MRO Magazine

Ottawa light rail transit system won’t reopen until Aug. 14 at earliest: OC Transpo

August 4, 2023 | By Liam Fox

Ottawa’s light-rail transit service is expected to remain shut down for at least another two weeks, with officials estimating Tuesday it won’t reopen until Aug. 14 at the earliest.

Service was halted in the middle of rush hour on July 17 due to an issue with a train’s axle bearing that was discovered during a routine inspection.

OC Transpo committed to a detailed inspection of every vehicle and originally speculated the LRT would be back on track by Monday of this week.

But it scrapped that plan last Friday, saying an additional 10 days of repairs and testing were needed.


Now, the transit provider says that more work needs to be done to reposition the rails.

Chair of the city’s transit commission Coun.
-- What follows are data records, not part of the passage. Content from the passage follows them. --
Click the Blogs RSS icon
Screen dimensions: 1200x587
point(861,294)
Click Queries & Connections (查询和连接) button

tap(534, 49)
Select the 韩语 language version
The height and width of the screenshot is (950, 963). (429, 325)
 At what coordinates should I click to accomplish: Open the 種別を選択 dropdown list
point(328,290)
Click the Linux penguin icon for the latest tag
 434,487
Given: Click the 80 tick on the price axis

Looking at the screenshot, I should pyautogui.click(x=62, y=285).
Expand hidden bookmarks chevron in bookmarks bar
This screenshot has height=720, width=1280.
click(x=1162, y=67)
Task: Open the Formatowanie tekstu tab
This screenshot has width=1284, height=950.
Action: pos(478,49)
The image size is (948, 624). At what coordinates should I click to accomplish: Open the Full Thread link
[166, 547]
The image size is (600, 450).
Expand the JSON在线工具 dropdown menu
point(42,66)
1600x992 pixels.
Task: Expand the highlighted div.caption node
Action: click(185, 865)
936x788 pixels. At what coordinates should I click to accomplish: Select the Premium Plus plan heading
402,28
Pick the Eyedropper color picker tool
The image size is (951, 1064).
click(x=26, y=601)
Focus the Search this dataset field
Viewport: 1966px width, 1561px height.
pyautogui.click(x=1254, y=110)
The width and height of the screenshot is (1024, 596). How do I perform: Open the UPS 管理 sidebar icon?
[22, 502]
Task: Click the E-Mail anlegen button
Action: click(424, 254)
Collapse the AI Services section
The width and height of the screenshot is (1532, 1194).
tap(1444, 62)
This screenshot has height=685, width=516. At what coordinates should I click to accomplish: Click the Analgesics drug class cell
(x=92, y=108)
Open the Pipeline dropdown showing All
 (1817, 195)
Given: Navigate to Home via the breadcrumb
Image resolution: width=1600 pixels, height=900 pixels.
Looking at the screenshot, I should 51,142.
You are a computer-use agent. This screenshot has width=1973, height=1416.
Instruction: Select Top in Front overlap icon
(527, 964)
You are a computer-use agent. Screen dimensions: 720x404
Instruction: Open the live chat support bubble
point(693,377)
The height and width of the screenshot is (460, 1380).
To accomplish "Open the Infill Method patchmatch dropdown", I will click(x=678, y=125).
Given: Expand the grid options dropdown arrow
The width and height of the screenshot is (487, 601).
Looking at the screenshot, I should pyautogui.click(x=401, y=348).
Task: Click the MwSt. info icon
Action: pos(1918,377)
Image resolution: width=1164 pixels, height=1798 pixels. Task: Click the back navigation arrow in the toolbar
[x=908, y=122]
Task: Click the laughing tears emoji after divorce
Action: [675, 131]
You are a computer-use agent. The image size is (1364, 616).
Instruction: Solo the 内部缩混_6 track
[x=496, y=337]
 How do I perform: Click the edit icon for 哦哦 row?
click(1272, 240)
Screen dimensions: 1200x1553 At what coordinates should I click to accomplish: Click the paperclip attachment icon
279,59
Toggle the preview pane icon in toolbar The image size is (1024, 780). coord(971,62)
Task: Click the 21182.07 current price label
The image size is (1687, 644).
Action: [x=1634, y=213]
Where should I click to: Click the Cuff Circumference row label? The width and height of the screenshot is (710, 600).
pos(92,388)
Glen Gower said the city is “discussing” compensating riders who pay for the service, but during a press conference Tuesday would not commit to reimbursing inconvenienced users.

An alternate bus route was established for commuters who would normally take the train, but it has been heavily criticized for being less reliable.

Two separate derailments in 2021 that stemmed from maintenance and assembly issues led to temporary shutdowns.

An August 2021 derailment that led to a five-day disruption to the transit service was caused by the likely failure of a train’s axle while it was in operation, the Transportation Safety Board found not long after.

A second derailment that September was found to have happened due to “inconsistent and incomplete maintenance” of the Alstom Citadis Spirit trains following the first derailment, then-city manager Steve Kanellakos said at the time. It led to trains being parked for two months.

A public inquiry into the issues plaguing Ottawa’s LRT resulted in a scathing report released last fall, which drew specific attention to problems with the machinery.

The report faulted both city officials and companies hired to build the $2.1-billion project system for delivering an unreliable system more than a year behind schedule.

In 2019, months before the LRT opened to the public, the city approved a $4.66 billion budget for a second stage of the project, which is underway but facing delays.